#### [Text]
Mr. Stanford continues:
But employers don’t want that approach, fearing that arbitrators may occasionally side with the union. The arbitrator in the Air Canada-CAW case did exactly that, sparking a bizarre decision by the company to appeal his “final and binding” judgment to the courts (an appeal since abandoned, wisely).
When employers hold the better cards, as they do in today’s unforgiving labour market, they happily go for the jugular--work stoppage or not. Consider another epic dispute that ended last month:—
—again, this article was written a few months ago—
—the 50-week lockout at the United States Steel Corp. factory in Hamilton. The company starved out the union with far-reaching demands to gut pensions and other long-standing provisions. The economic cost of that bitter, lopsided dispute didn’t slow the company, nor did it spur any level of government to action.
I estimate that the direct loss to GDP resulting from the lockout in Hamilton was four times larger than the effects of a one-week full shutdown at Air Canada. Indirect spinoff losses made the steel lockout even more painful. If government were truly concerned with “protecting recovery,” why didn’t it intervene? True, steel falls within provincial (not federal) labour jurisdiction. But Ottawa had plenty of leverage if it wanted to act--not least U.S. Steel’s galling violation of the production and employment commitments it made when it took over the former Stelco Inc.

#### [Source data]
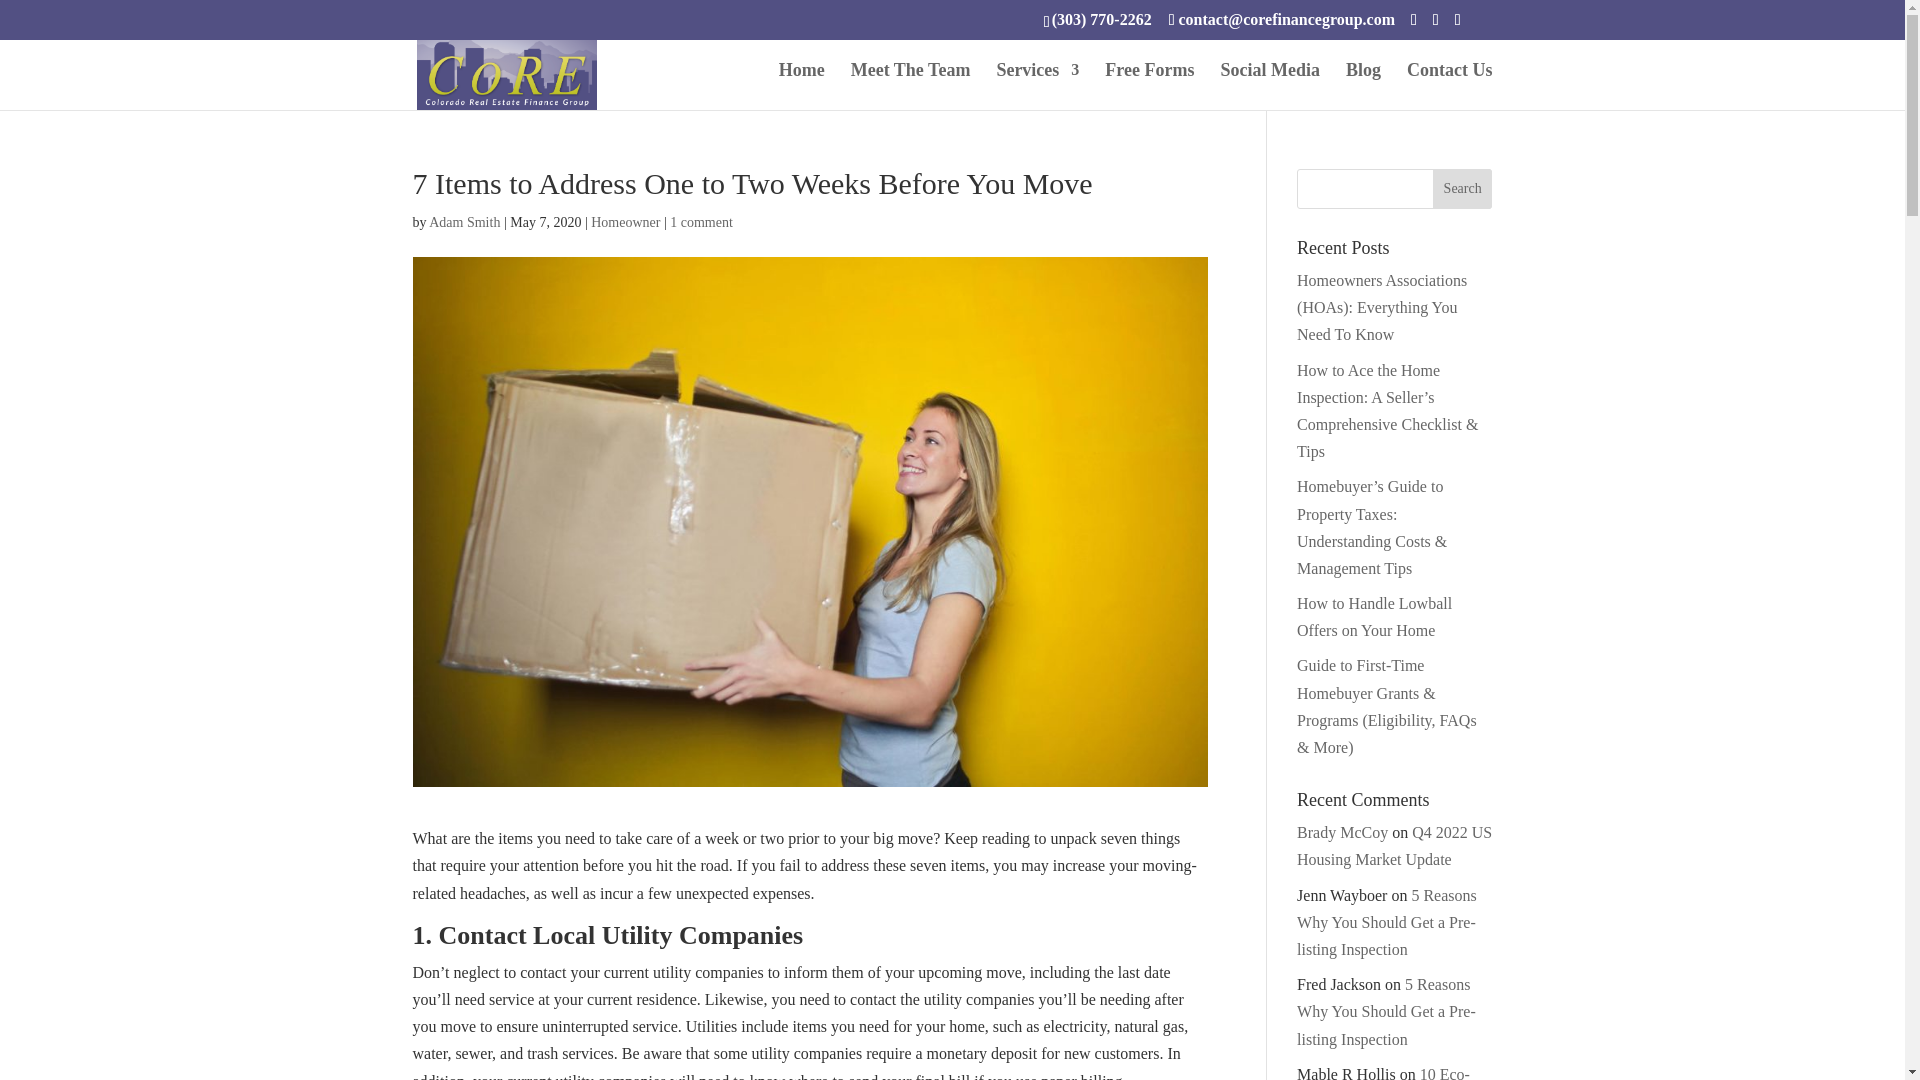  Describe the element at coordinates (1450, 86) in the screenshot. I see `Contact Us` at that location.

#### [Your instructions]
Write out, word for word, the passage of the labor dispute text starting with "I estimate that" and going on through "former Stelco Inc.".

#### [The solution]
I estimate that the direct loss to GDP resulting from the lockout in Hamilton was four times larger than the effects of a one-week full shutdown at Air Canada. Indirect spinoff losses made the steel lockout even more painful. If government were truly concerned with “protecting recovery,” why didn’t it intervene? True, steel falls within provincial (not federal) labour jurisdiction. But Ottawa had plenty of leverage if it wanted to act--not least U.S. Steel’s galling violation of the production and employment commitments it made when it took over the former Stelco Inc.